(a) An issuer shall comply with section 1882(c)(3) of the Social Security Act (42 U.S.C.A. § 1395ss(c)(3) (as enacted by section 4081(b)(2)(C) of the Omnibus Budget Reconciliation Act of 1987 (OBRA) 1987, the act of December 22, 1987 (Pub.L. No. 100, 101 Stat. 1330) by:
- (1) Accepting a notice from a Medicare carrier on dually assigned claims submitted by participating physicians and suppliers as a claim for benefits in place of another claim form otherwise required and making a payment determination on the basis of the information contained in that notice.
- (2) Notifying the participating physician or supplier and the beneficiary of the payment determination.
- (3) Paying the participating physician or supplier directly.

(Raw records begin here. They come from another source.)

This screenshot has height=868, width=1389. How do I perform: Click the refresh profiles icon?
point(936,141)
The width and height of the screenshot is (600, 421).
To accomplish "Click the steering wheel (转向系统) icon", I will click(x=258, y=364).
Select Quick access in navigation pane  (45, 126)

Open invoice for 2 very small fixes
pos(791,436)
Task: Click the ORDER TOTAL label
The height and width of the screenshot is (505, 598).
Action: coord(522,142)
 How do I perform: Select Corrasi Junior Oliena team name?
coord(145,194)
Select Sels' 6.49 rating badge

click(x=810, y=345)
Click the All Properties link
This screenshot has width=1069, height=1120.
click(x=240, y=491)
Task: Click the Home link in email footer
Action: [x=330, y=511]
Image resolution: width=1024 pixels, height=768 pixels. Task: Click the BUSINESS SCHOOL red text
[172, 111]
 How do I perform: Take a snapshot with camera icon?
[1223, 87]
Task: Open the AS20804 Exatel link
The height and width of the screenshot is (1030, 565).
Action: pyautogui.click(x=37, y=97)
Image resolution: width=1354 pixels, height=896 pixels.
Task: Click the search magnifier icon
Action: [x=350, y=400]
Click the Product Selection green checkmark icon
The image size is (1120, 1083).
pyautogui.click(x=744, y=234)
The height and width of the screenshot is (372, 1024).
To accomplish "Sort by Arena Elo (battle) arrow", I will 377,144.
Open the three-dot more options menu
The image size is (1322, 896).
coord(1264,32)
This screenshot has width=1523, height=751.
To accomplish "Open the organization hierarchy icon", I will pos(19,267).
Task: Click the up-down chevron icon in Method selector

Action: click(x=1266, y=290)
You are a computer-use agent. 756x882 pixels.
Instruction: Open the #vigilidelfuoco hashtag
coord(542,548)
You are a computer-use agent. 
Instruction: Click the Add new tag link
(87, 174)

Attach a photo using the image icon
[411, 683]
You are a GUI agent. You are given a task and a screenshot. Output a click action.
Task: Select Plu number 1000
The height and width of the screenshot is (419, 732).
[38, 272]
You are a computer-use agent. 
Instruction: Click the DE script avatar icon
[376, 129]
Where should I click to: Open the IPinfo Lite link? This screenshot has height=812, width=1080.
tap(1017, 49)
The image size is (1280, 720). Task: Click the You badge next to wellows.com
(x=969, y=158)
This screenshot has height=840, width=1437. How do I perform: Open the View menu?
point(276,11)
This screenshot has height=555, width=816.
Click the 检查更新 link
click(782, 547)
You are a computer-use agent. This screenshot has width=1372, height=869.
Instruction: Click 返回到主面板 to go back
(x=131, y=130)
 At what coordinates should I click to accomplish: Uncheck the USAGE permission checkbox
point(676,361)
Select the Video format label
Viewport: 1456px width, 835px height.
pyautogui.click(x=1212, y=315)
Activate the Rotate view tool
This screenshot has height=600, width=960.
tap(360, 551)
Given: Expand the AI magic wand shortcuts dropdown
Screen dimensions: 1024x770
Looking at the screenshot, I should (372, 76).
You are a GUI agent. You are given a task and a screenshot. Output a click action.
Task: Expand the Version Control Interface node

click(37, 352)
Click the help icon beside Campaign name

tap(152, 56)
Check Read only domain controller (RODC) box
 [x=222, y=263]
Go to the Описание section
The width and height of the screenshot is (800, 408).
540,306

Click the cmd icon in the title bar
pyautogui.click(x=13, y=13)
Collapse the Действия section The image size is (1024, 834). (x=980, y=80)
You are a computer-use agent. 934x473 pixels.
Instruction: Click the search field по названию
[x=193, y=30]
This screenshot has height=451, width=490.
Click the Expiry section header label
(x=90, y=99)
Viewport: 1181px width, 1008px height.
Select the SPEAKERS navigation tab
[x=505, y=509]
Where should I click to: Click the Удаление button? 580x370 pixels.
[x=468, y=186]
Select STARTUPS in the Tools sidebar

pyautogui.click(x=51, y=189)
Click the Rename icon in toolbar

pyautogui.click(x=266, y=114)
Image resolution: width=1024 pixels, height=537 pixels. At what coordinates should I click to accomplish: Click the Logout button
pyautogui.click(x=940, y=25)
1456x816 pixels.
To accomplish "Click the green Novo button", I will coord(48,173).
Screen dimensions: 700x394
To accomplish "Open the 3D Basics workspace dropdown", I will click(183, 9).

- (4) Furnishing, at the time of enrollment, each enrollee with a card listing the policy name, number and a central mailing address to which notices from a Medicare carrier may be sent.
- (5) Paying user fees for claim notices that are transmitted electronically or otherwise.
- (6) Providing to the Secretary of Health and Human Services, at least annually, a central mailing address to which all claims may be sent by Medicare carriers.
- (b) Compliance with the requirements in subsection (a) shall be certified on the Medicare supplement insurance experience reporting form.
Source
The provisions of this § 89.779 adopted July 24, 1992, effective July 25, 1992, 22 Pa.B. 3841.
Cross References
This section cited in 31 Pa. Code § 89.771 (relating to applicability and scope).